Giving in, Mr. Guster slumped over his plate and muttered to himself, but loud enough that his wife heard every word. "I raised two kids and just when I thought I'd finished with the last one you give me another one to take care of?"

"Oh, Bill, I wish. I wish that was my intention." She straightened her dress and gave a tight smile. "No, no, no, no, no… Shawn's going to be here taking care of you since you can't seem to grow up enough to do it yourself."

The remainder of dinner was a quiet affair except for the occasional question about how Gus was doing at Stanford. During the answers to these questions, Shawn picked at his food and avoided eye contact to give the illusion that he wasn't hanging on Gus' every word. And when their glances locked by bad timing, Shawn could only hope his eyes were cold enough to disguise the stupid, futile nervousness that having Gus' eyes on him again had caused.

With Shawn having moved into Gus' room and Mr. Guster turning Joy's room into an office two years ago, Gus was given the couch in the living room while Joy was given the pull-out in the office. After laying out blankets and sheets, Gus was sitting in the empty living room when Shawn found him. He didn't bother asking for permission before sitting down next to Gus on the couch.

He knew exactly why he couldn't fall asleep but he didn't know why he'd been drawn downstairs after a night of avoiding Gus as best he could. Maybe he just had terrible willpower or Gus' attention was some kind of drug. Even when he tried to convince himself that he didn't want it, that it was bad for him, some part of him kept coming back for the kick, the high.

They each studied the various pictures lining the walls and mantle piece before the silence started to feel daunting. Gus was thinner, he seemed taller, he seemed more confident just standing there than Shawn had felt since that night. Suddenly a part of him felt furious, bruised, incomplete; like Gus had taken the best parts, the amiable parts, of Shawn for himself. Gus had the nerve to be fucking better off without him. Biting back the urge to claw and tear the soft skin of Gus' arms just within his reach, Shawn tried to swallow this down.

"So…" Gus began, glancing at Shawn out of the corner of his eye. Shawn shrugged in return and bit the side of his lip before scolding himself. He never used to have nervous habits, those were for Gus.

"So…" Shawn sarcastically repeated. "How's college really going?" Internally he cringed, knowing that while getting Gus to talk about something would loosen the tightness in his stomach but it would make the urge to break the boy next to him worse. He wanted to strip him down, see if Gus had scars the same way he did. And if not, he wanted to make them, but more than anything he just wanted proof that he hadn't made up their entire relationship.

As if reading Shawn's mind, Gus' eyes dropped to his lap. Gus swallowed thickly in deciding what to give away. Finally, he settled on the truth. "Terrible. I love my classes and my teachers are great but…"

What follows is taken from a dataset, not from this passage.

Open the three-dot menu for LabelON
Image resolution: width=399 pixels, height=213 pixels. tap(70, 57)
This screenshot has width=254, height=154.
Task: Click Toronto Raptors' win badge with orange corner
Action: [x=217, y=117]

"But?" Shawn tried not to sound too satisfied. He'd already assumed Gus was lying to make him feel better. It wasn't working; Shawn still wanted to crush him for trying… the only difference was he maybe wanted to kiss him first.

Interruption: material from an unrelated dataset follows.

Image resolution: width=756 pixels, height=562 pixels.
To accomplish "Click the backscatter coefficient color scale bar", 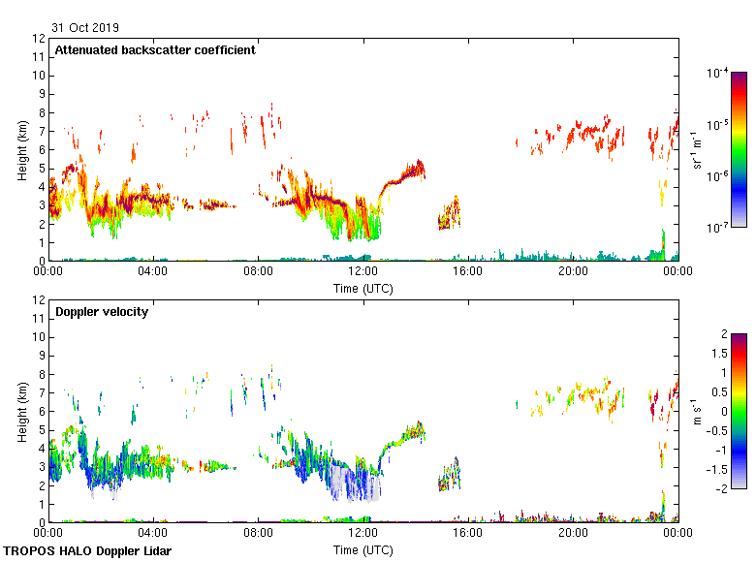I will pyautogui.click(x=739, y=149).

"It's not like high school at all. There, I was brilliant, the best at most of the things I did. But at Stanford… it's like I'm fifth best. Not even second but fifth." He breathed out and turned to find Shawn closer to him on the couch than he'd thought. The fact that he hadn't noticed they'd been inching closer made him pause for a moment and he stuttered in thought. "I'm just used to being the best and now that I'm not- I feel like I don't know who I am anymore. Everyone else around me seems to have it all figured out but me… well I'm just undecided."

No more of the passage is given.